Yang disalami tersenyum dan sedikit tertawa. “Kw bukan kamu?”

“Haha bisa saja Anda berkata, saya original made in china dan hanya satu,” kelakarnya sukses membuat mereka tertawa.

Mereka, terkecuali Tyanne.

Tyanne mungkin tidak suka jika teman-temannya berbicara dengan pasangannya ini.

Finalnya, manusia gemas itu mendorong Jeremi agar pergi dari sana. Lagi-lagi membuat teman-temannya kaget.

“Ngapain bawa kotak makan? Gue bukan anak kecil! Lo pergi sana, capek gue liat lo!” Jeritnya.

Seisi kantin menghentikan aktivitasnya.

“Ga usah sok peduli bawain makanan segala. Ga usah dateng ke sini. Udah 3 tahun sekolah lo baru datengin gue di sekolah dan cuma buat anter kotak makan ini?!”

“Jeno! Papa ini khawatir sama kamu!”

“Ngapain khawatir? Bisa lo khawatir gue?”

“Jeno!”

“Pergi. Bawa kotak makannya balik. Gue ga sudi.”

Melihat situasi yang makin panas, pria itu memutuskan untuk pergi. “Tapi seenggaknya ambil nak, makan ini, Papa yang buat.”

Anak itu tidak bergeming. Tidak berminat mengambil kotak makan merah ditangan Papanya.

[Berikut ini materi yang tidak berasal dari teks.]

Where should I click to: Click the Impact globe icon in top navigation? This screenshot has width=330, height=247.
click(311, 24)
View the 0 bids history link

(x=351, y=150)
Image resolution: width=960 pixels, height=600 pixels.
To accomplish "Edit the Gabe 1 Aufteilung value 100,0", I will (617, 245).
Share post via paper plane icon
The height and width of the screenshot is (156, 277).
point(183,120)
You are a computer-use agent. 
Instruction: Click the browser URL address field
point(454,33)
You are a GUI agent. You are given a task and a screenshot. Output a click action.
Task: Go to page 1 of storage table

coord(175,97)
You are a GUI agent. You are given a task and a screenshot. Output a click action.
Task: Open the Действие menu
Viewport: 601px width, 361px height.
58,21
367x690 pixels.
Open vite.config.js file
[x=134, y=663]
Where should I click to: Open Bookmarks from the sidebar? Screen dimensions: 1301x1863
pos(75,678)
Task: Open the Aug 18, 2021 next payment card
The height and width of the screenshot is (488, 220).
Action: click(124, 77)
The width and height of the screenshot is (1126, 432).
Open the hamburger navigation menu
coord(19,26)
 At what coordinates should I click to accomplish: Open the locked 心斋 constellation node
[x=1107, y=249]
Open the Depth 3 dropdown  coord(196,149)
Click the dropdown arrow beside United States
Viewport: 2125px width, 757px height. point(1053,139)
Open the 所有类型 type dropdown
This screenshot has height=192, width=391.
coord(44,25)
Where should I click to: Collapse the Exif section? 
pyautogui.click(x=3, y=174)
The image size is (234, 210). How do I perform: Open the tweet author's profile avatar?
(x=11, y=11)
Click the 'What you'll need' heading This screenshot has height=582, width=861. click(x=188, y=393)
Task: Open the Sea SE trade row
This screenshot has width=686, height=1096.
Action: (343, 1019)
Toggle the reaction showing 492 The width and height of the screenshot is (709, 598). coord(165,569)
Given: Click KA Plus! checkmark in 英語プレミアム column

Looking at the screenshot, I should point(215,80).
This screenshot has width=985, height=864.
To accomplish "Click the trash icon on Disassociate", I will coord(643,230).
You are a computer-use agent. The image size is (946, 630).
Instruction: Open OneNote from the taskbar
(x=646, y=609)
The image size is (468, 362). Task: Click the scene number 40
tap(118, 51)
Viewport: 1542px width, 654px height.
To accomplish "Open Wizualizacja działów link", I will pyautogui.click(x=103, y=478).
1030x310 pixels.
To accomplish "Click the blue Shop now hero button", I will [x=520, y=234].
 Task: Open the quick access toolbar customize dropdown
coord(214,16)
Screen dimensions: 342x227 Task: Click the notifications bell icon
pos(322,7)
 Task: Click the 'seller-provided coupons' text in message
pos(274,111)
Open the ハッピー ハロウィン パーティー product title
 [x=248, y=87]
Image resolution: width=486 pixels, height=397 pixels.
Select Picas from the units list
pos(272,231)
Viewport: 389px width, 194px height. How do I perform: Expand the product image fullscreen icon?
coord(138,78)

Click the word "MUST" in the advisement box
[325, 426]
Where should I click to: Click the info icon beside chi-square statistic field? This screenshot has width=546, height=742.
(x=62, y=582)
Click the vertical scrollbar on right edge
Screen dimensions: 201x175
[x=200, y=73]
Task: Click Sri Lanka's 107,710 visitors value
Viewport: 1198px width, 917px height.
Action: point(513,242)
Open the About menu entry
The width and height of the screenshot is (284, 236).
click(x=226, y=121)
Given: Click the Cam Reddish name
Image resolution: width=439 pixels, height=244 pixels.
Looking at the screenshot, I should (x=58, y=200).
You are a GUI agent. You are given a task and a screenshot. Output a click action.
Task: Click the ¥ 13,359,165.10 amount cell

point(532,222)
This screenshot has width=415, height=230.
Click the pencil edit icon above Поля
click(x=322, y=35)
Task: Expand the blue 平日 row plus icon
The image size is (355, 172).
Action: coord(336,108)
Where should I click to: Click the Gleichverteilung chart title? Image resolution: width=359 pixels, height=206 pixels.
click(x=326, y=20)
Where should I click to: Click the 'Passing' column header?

“Ga... Gue ga mau makan,” lirihnya dengan mata merah karena marah.

Ditambah sedikit air yang membasahi bola matanya.

”... lo bukan mama,”

Satu titik air keluar dari ujung matanya.

”... lo bukan kesayangan gue, lo jahat, lo bukan mama.” katanya seraya pergi meninggalkan satu tancapan cukup dalam di hati pria itu.

Anakku, Masih membenciku. Anakku, Lucian Jeno Luedge.